• Activity
Arrange every line of the listing below as a Markdown table with the columns "Number" and "Entry," skipping any blank lines. Omit the pictures from your answer.

◆ ◆ ◆ ◆ ◆

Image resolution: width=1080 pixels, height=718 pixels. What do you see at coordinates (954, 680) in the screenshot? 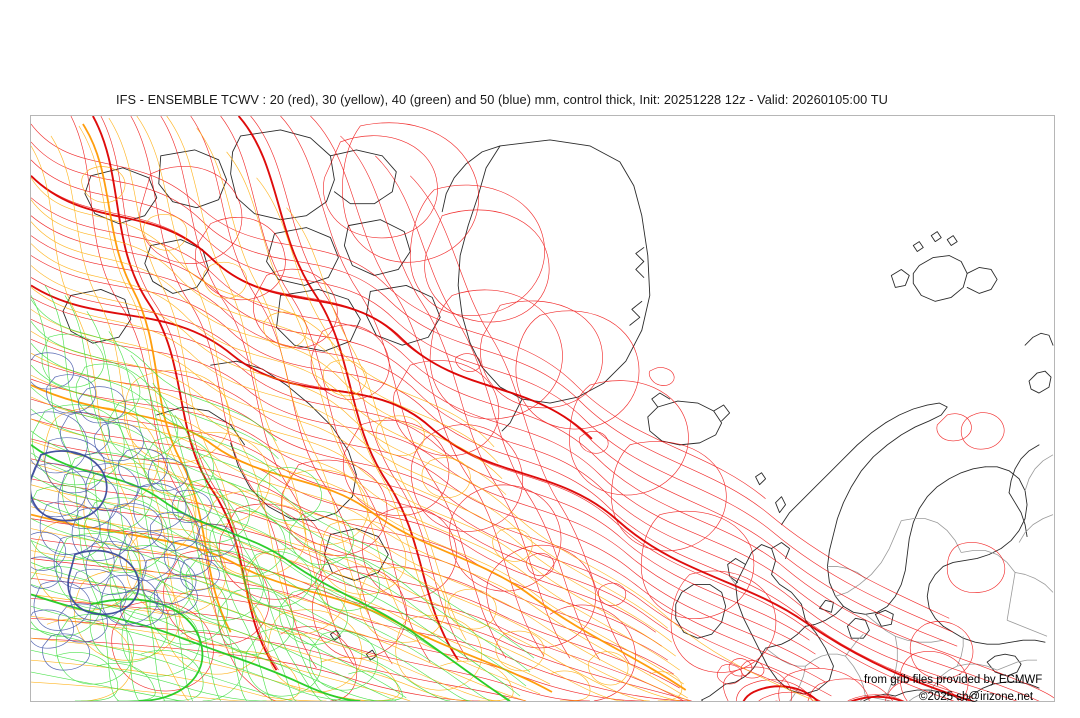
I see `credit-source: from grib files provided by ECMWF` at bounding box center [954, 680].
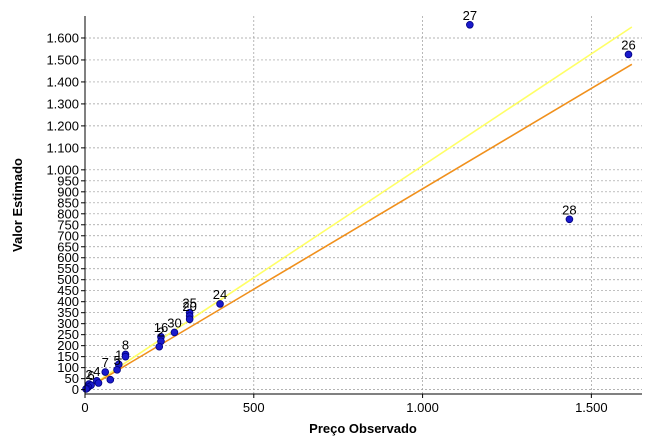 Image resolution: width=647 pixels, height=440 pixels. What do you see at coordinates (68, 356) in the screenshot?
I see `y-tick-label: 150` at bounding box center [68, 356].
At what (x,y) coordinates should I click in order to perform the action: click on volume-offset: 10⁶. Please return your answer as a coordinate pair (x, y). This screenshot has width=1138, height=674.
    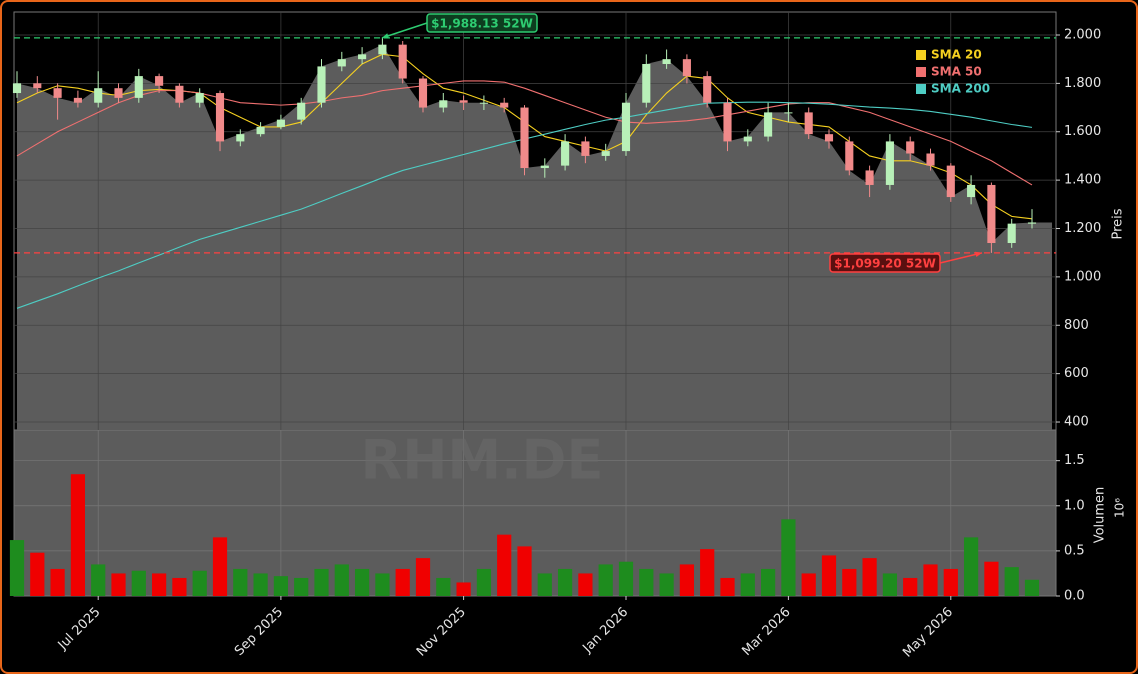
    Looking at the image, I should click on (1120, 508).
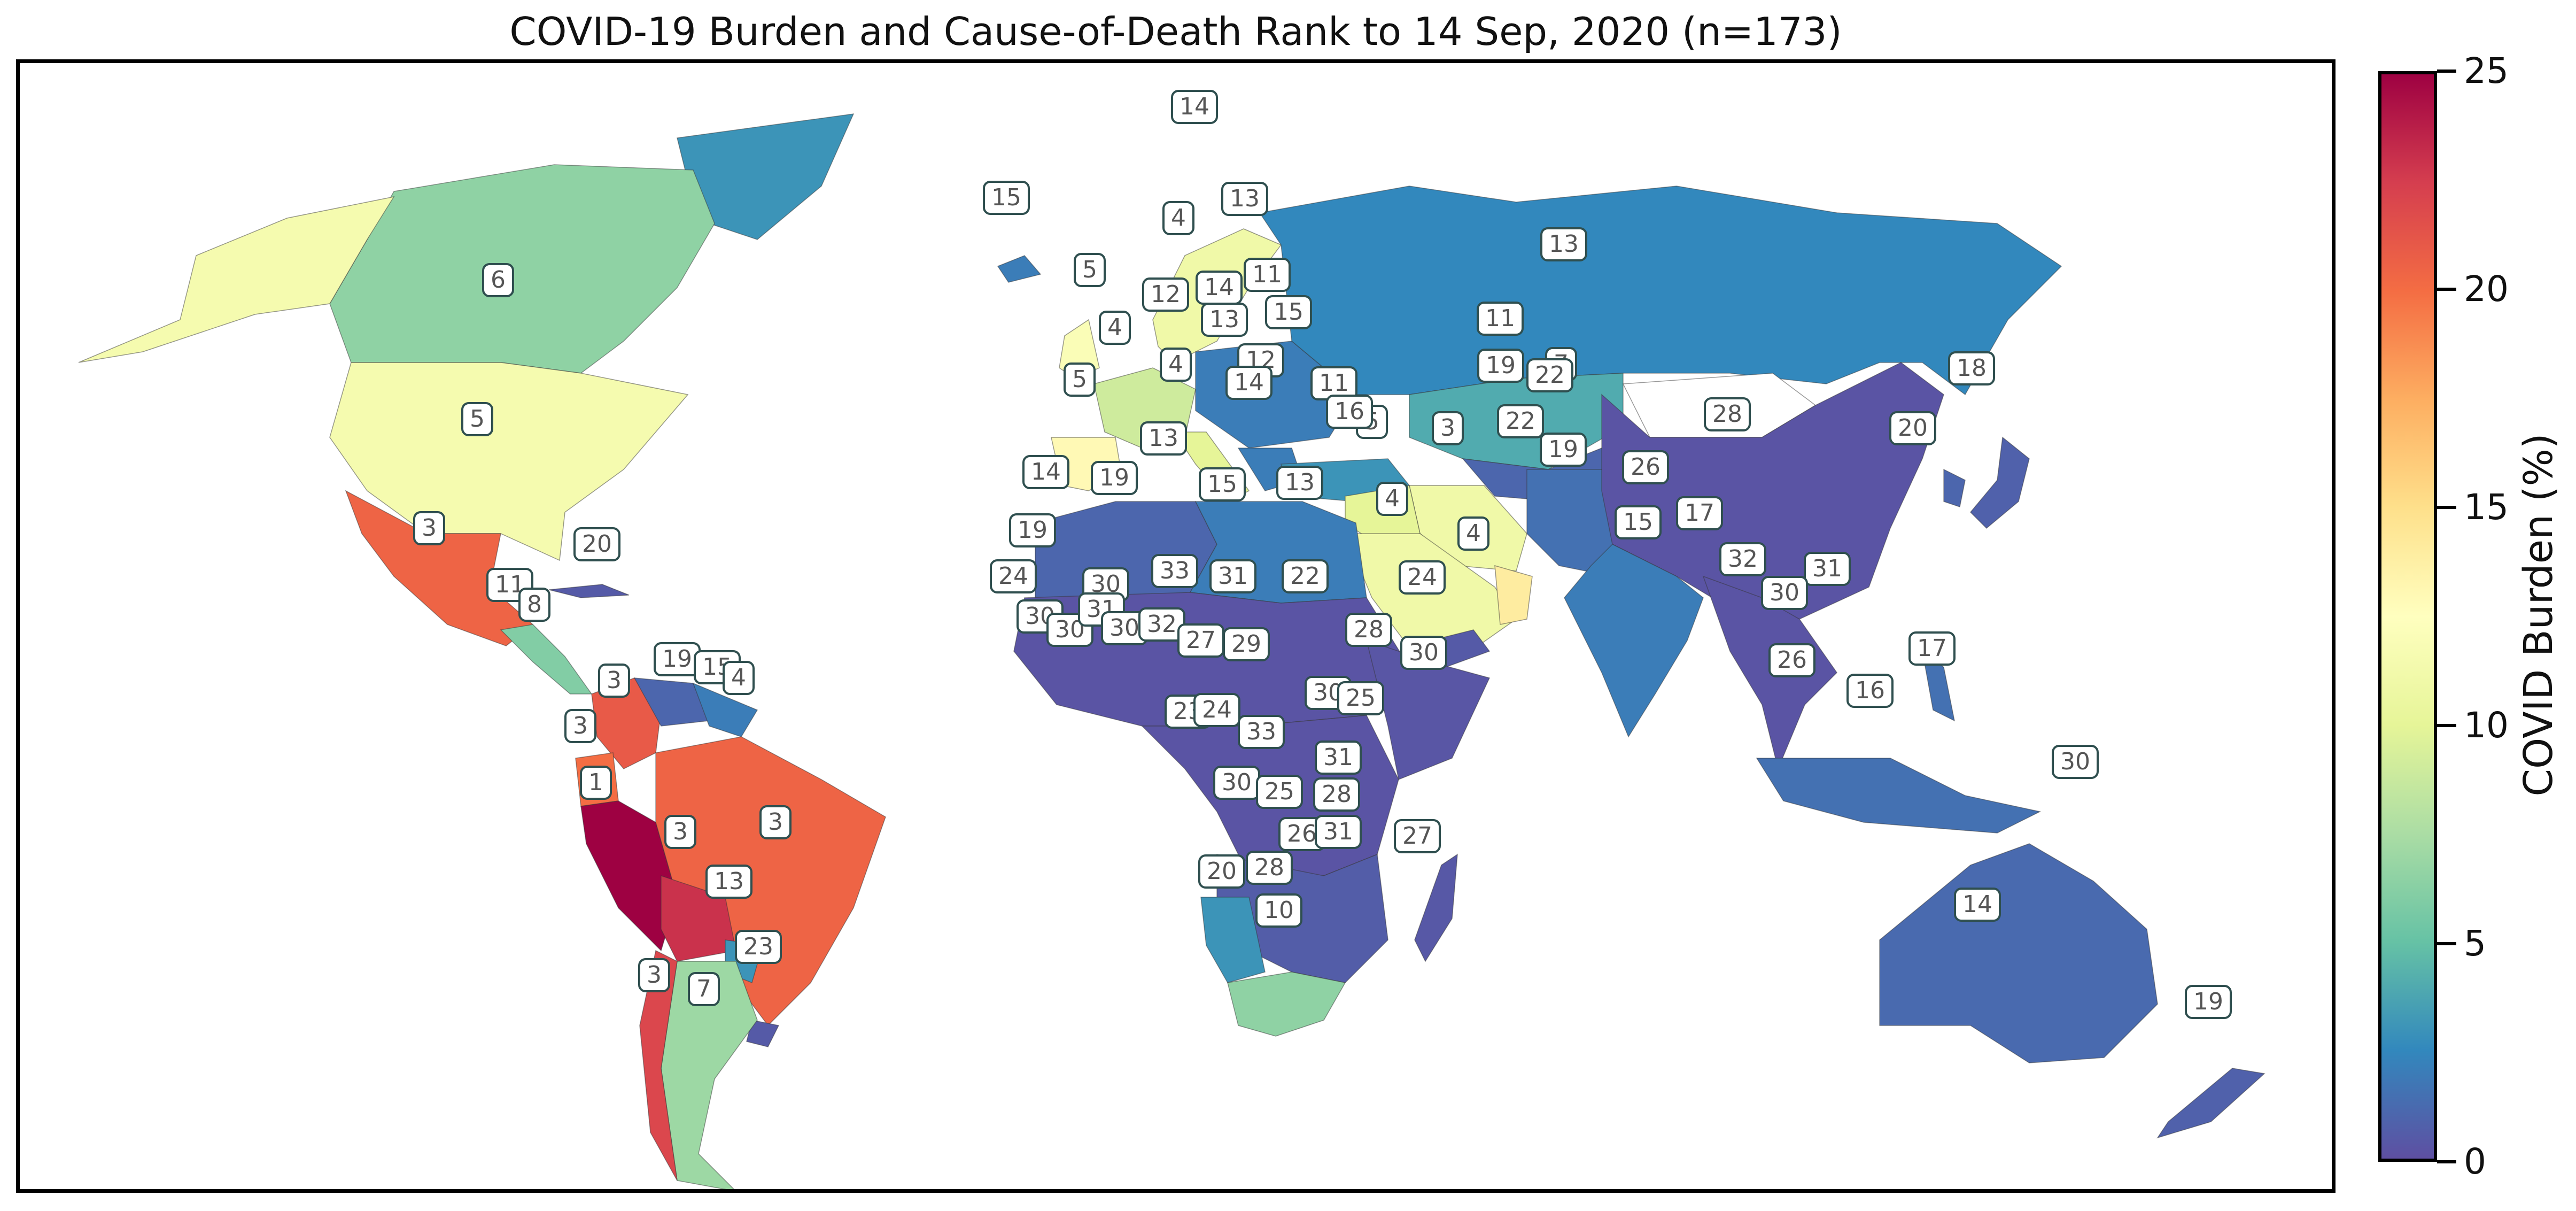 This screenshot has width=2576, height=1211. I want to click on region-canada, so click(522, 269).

◆ ◆ ◆ ◆ ◆

• Solution
| Number | Entry |
|---|---|
| 1 | Image resolution: width=1080 pixels, height=718 pixels. What do you see at coordinates (954, 680) in the screenshot?  |
| 2 | I see `credit-source: from grib files provided by ECMWF` at bounding box center [954, 680]. |
| 3 |  Image resolution: width=647 pixels, height=440 pixels. What do you see at coordinates (68, 356) in the screenshot? |
| 4 | I see `y-tick-label: 150` at bounding box center [68, 356]. |
| 5 | At what (x,y) coordinates should I click in order to perform the action: click on volume-offset: 10⁶. Please return your answer as a coordinate pair (x, y). This screenshot has width=1138, height=674. |
| 6 |     Looking at the image, I should click on (1120, 508). |
| 7 |  This screenshot has width=2576, height=1211. I want to click on region-canada, so click(522, 269). |